***** PROVIDED RECORDS *****

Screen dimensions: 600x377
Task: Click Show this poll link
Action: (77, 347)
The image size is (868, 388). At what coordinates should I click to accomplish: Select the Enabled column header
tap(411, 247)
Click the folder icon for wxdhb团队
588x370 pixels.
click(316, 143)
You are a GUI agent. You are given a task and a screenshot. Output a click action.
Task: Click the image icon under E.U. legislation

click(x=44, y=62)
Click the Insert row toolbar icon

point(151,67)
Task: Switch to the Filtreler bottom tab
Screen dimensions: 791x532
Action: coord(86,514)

*****
***** PROVIDED RECORDS *****

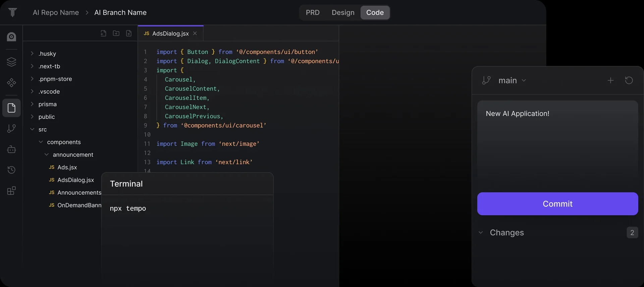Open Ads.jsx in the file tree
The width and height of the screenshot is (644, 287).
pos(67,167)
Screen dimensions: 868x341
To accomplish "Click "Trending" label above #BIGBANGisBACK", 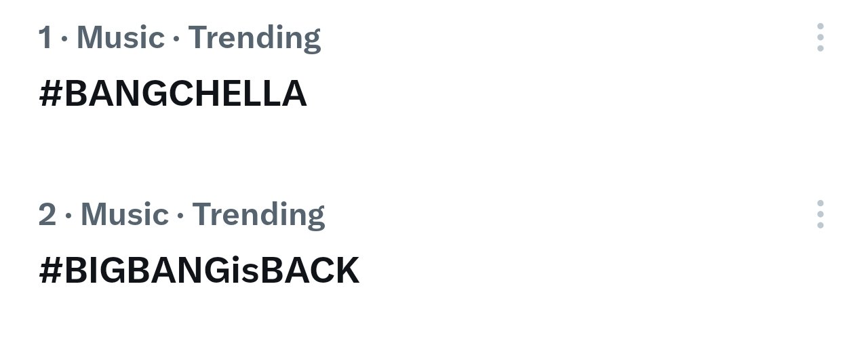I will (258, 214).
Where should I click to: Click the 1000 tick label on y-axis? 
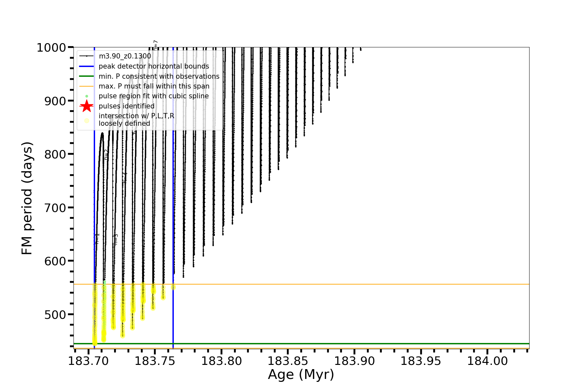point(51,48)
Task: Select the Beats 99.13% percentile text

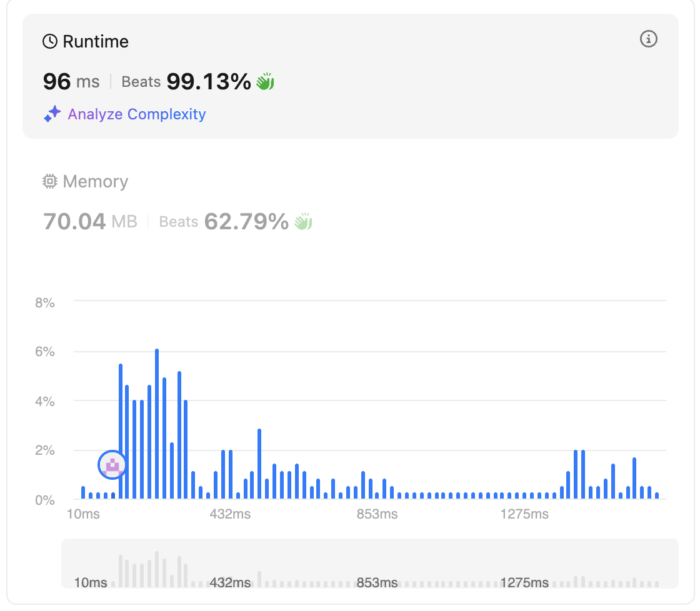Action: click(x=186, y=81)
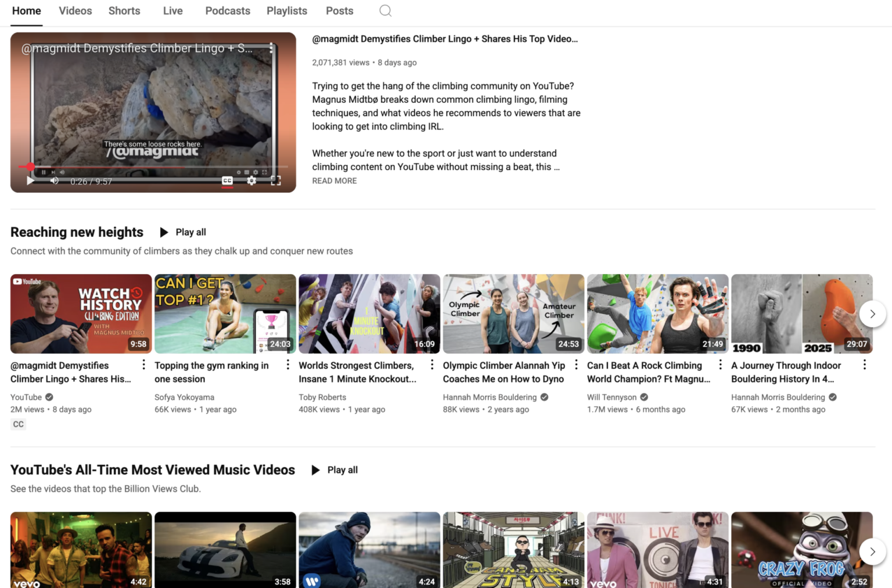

*****

Give again, word for word, every line of the listing above from the one with "You are a GUI" to the one with "Task: Switch to the Filtreler bottom tab", both inclusive, and nothing beyond them.

You are a GUI agent. You are given a task and a screenshot. Output a click action.
Task: Click the image icon under E.U. legislation

click(x=44, y=62)
Click the Insert row toolbar icon

point(151,67)
Task: Switch to the Filtreler bottom tab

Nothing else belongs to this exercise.